==== INPUT DATA ====

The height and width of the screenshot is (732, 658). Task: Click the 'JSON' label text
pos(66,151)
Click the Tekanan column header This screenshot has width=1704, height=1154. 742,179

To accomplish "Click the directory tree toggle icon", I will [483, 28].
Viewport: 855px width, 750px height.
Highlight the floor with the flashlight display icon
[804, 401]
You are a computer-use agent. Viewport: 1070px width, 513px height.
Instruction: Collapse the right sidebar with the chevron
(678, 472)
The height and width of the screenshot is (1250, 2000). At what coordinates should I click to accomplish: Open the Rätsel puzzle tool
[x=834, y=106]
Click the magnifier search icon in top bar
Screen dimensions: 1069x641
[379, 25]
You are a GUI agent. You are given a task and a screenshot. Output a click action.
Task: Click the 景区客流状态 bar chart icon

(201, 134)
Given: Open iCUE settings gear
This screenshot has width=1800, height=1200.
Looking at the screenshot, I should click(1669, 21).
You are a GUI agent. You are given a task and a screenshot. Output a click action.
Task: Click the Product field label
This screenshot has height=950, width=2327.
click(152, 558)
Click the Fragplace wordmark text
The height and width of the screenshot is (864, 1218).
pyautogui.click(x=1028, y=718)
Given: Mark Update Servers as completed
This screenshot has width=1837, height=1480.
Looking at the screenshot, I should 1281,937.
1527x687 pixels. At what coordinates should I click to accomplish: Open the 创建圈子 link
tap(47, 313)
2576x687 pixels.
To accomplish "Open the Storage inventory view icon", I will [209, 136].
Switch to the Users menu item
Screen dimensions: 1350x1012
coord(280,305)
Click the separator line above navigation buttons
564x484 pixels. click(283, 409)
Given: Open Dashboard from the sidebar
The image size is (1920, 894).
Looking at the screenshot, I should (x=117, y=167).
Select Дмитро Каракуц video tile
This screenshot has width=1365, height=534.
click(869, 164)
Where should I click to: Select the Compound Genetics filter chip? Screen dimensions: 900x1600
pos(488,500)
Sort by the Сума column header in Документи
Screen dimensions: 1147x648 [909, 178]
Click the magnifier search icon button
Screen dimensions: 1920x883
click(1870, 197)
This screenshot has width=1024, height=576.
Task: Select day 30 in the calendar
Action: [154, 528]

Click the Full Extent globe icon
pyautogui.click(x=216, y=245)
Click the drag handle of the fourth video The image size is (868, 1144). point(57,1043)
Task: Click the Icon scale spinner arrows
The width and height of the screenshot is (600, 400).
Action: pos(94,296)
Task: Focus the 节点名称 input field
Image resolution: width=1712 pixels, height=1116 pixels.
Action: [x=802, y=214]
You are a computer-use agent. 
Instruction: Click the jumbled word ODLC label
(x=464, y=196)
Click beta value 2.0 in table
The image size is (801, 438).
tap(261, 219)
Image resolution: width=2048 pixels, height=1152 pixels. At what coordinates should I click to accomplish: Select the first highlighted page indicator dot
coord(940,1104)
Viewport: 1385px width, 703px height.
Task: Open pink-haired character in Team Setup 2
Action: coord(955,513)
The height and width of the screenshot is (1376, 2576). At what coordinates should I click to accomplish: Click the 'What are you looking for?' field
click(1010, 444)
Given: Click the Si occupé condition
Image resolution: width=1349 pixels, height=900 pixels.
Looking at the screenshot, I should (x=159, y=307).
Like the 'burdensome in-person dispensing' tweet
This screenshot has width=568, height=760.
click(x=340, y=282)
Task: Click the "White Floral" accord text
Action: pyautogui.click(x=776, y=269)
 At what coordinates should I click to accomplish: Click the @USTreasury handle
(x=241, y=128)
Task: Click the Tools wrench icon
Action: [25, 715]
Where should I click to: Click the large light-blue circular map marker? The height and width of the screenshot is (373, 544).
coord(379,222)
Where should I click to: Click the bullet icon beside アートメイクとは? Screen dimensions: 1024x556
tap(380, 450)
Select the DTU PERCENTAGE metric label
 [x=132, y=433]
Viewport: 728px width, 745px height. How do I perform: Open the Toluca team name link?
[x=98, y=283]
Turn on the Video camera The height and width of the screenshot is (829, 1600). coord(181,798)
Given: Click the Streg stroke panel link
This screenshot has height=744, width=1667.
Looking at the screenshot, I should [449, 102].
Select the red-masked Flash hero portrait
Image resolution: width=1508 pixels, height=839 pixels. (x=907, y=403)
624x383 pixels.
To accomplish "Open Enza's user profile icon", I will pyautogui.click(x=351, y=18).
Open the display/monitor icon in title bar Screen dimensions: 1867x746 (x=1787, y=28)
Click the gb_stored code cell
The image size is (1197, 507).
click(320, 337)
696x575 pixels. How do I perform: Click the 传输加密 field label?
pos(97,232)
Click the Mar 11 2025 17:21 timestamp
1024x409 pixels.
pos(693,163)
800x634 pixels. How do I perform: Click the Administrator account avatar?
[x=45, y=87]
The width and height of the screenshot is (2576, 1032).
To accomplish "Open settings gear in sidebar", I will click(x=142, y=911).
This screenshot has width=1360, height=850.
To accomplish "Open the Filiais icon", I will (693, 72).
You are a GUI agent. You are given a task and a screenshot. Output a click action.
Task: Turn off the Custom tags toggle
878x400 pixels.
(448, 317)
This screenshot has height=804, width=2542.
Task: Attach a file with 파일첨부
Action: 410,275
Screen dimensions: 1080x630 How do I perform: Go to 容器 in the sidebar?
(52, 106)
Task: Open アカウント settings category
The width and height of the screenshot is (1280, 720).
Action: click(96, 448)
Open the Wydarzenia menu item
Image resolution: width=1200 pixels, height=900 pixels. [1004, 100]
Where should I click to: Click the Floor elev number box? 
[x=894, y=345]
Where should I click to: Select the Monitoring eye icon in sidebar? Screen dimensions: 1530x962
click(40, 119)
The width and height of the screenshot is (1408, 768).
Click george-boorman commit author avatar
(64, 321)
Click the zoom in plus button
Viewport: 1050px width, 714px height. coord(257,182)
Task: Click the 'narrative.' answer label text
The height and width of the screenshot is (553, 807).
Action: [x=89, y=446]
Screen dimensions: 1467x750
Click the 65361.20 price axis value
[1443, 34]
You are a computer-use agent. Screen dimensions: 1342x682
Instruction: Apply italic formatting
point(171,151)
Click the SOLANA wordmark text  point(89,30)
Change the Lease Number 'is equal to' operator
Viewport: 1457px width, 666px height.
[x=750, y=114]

====

** WHAT TO WORK ON **
With "settings" as the word to match, copy each line of the records that has it.

** WRITTEN RESPONSE **
Given: Open iCUE settings gear
To accomplish "Open settings gear in sidebar", I will click(x=142, y=911).
Task: Open アカウント settings category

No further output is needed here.